[Exercise] Transcribe the data below verbatim from the line with "Image resolution: width=120, height=2576." to the line with "Protection (561, 155)". Include both of those lines.

[Records for processing]
^^^^^^^^^^^^^^^^

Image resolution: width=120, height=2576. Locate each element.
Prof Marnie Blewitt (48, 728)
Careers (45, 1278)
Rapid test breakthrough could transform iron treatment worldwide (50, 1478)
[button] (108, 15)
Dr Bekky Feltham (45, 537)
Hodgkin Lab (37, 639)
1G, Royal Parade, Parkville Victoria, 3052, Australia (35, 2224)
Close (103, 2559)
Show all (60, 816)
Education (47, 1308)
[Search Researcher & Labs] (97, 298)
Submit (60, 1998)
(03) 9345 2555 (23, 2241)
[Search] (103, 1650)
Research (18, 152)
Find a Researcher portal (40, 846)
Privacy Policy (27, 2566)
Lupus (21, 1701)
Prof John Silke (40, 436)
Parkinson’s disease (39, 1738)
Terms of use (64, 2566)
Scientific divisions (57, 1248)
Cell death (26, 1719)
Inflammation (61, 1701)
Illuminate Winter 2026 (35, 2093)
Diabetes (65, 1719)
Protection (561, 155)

^^^^^^^^^^^^^^^^

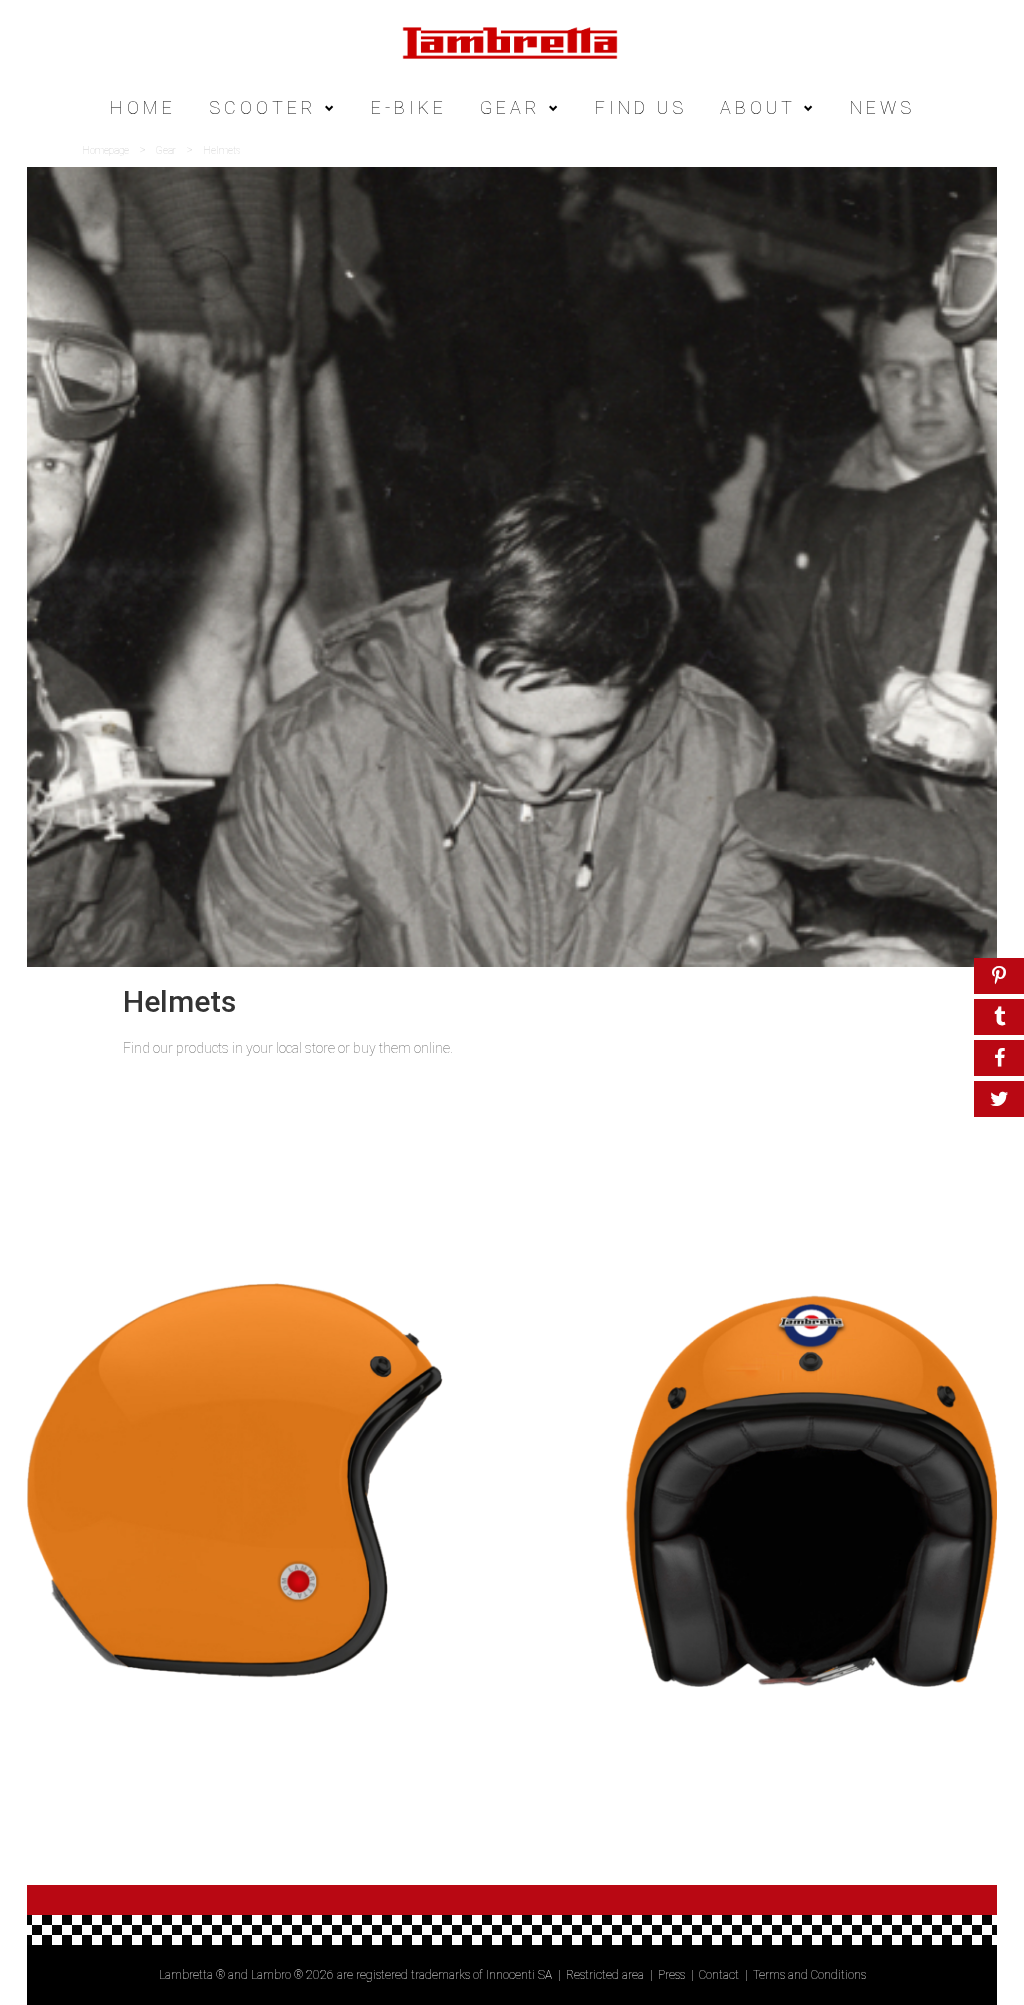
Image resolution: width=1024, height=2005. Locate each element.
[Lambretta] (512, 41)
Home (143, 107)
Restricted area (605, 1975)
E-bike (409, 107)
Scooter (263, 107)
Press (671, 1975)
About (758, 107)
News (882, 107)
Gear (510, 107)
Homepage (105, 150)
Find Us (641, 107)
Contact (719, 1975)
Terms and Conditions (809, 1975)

^^^^^^^^^^^^^^^^

[Exercise answer]
Image resolution: width=120, height=2576. Locate each element.
Prof Marnie Blewitt (48, 728)
Careers (45, 1278)
Rapid test breakthrough could transform iron treatment worldwide (50, 1478)
[button] (108, 15)
Dr Bekky Feltham (45, 537)
Hodgkin Lab (37, 639)
1G, Royal Parade, Parkville Victoria, 3052, Australia (35, 2224)
Close (103, 2559)
Show all (60, 816)
Education (47, 1308)
[Search Researcher & Labs] (97, 298)
Submit (60, 1998)
(03) 9345 2555 (23, 2241)
[Search] (103, 1650)
Research (18, 152)
Find a Researcher portal (40, 846)
Privacy Policy (27, 2566)
Lupus (21, 1701)
Prof John Silke (40, 436)
Parkinson’s disease (39, 1738)
Terms of use (64, 2566)
Scientific divisions (57, 1248)
Cell death (26, 1719)
Inflammation (61, 1701)
Illuminate Winter 2026 (35, 2093)
Diabetes (65, 1719)
Protection (561, 155)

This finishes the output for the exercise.